Field evaluations are useful for inspectors when they are presented with a questionable piece of uncertified or unlisted equipment. This is a product or equipment that does not bear a mark from a recognized testing laboratory.
For example, a product may bear the mark of a foreign country certification body, not recognized in the United States, or bear a “CE” label which is a self-declaration for use only in the European Union which also is not recognized in the US. Field evaluations are also useful when certified equipment has been modified after installation or has been repaired, reconditioned, refurbished, or remanufactured in a way that its features and designs have been changed since the original listing.

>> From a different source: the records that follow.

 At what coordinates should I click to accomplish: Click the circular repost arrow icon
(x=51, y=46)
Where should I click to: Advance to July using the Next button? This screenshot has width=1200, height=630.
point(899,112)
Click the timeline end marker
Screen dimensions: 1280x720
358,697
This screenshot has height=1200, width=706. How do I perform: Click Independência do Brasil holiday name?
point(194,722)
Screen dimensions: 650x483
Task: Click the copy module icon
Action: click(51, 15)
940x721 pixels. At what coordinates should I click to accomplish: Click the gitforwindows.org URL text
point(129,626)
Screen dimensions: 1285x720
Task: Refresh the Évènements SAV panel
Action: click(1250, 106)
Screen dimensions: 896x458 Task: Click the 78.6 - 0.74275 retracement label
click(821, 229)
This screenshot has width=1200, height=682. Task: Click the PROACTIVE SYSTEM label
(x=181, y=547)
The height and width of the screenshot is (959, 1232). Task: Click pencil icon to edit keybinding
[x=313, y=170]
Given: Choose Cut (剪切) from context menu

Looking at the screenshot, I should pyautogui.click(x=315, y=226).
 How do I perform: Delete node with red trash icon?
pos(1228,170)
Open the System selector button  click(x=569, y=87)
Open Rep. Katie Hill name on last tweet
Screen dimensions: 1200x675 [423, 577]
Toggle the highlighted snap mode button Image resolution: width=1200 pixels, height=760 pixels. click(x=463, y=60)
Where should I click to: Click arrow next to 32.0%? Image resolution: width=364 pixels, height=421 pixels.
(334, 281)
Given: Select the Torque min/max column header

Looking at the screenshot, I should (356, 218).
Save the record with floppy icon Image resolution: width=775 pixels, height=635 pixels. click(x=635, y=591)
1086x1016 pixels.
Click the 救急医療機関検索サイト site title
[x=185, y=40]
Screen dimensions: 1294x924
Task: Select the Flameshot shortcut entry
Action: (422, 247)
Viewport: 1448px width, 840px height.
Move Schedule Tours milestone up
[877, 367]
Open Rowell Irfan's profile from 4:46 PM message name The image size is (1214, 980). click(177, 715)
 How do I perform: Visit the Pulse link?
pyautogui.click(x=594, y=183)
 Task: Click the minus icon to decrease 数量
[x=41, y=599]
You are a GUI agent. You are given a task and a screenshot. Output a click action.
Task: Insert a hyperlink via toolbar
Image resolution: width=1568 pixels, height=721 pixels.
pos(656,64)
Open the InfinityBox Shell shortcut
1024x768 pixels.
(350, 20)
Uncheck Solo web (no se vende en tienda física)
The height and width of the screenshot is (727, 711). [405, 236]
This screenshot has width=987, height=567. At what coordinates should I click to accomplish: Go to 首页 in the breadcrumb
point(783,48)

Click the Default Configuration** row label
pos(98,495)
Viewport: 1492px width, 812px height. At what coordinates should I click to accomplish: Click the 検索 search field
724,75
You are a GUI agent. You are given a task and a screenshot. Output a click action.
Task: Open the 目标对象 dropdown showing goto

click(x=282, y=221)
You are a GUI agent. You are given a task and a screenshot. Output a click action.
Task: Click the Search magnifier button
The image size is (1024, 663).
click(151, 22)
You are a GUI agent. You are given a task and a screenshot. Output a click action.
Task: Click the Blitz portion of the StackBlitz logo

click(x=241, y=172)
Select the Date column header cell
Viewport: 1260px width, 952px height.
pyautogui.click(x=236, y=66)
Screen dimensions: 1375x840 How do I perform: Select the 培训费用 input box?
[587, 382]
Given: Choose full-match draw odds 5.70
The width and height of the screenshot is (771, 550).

While field evaluations are a good way for the local inspector to get help with dealing with “uncertified” products and equipment, it is still incumbent on the local inspection authority to ensure the FEB is truly qualified to evaluate the equipment, and to insist that in addition to any label applied, the accompanying engineering report is provided directly to the AHJ from the FEB.
A well-organized process using the appropriate testing laboratory, and appropriate standards from UL, CSA, IEEE, and NFPA can be invaluable and critical in assisting with the decision-making process to ensure safe installations to the adopted codes and standards. Since listings performed by recognized testing laboratories and field evaluations conducted by recognized FEBs are based on product safety standards, an inspector will have information about the standards to which a product has been listed or labeled or evaluated by looking for an NRTL mark or FEB label.
Recognizing these labels ultimately saves the inspector’s time in the process of evaluating and approving the overall installation including the installed electrical equipment. For the field inspector, listed products should be the first choice, and only when a product does not have a listing or when it is modified, then a field evaluation may be appropriate.